Records excerpted from a collection:
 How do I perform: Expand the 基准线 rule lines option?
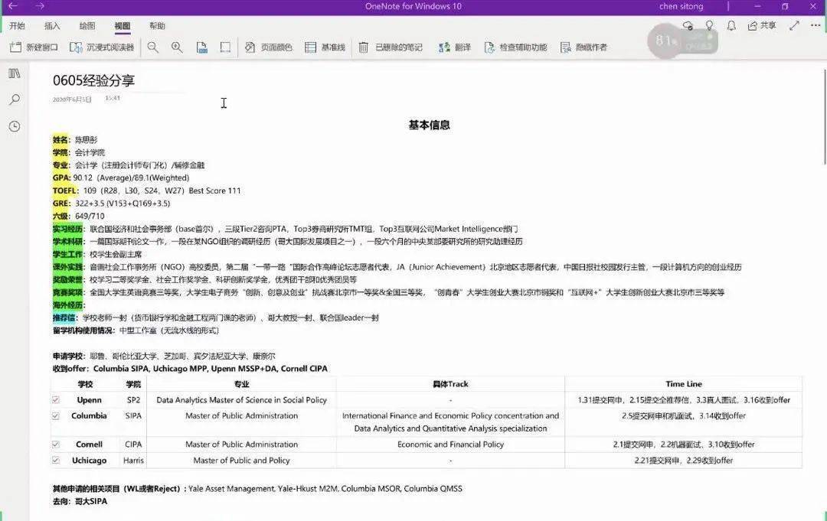[325, 47]
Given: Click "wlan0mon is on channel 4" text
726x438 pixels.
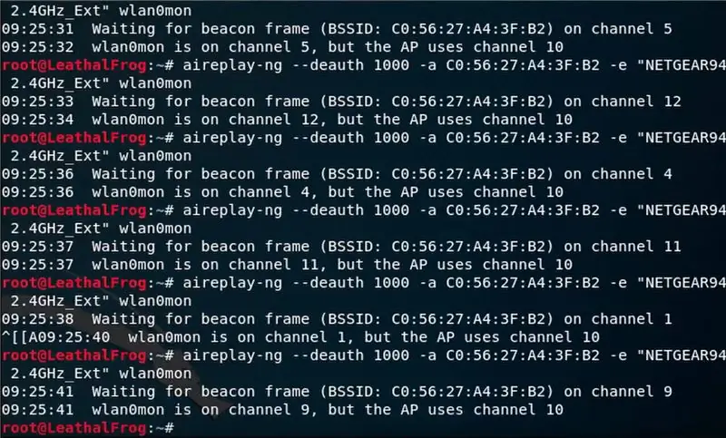Looking at the screenshot, I should 201,192.
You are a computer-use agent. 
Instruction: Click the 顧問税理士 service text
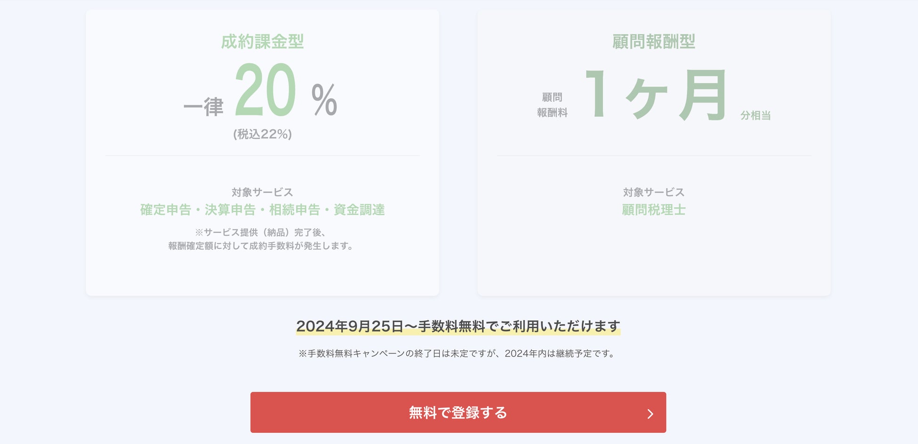pos(654,210)
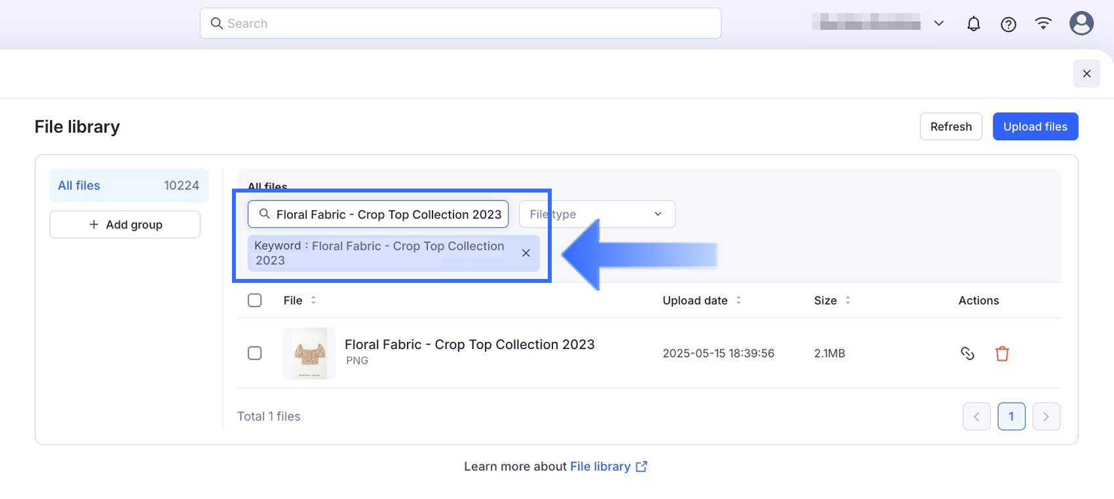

**The problem**
Pick out every line of the material that contains the word "Click", and copy those lines.

**Response to the task**
Given: Click "wlan0mon is on channel 4" text
Instruction: Click the 顧問税理士 service text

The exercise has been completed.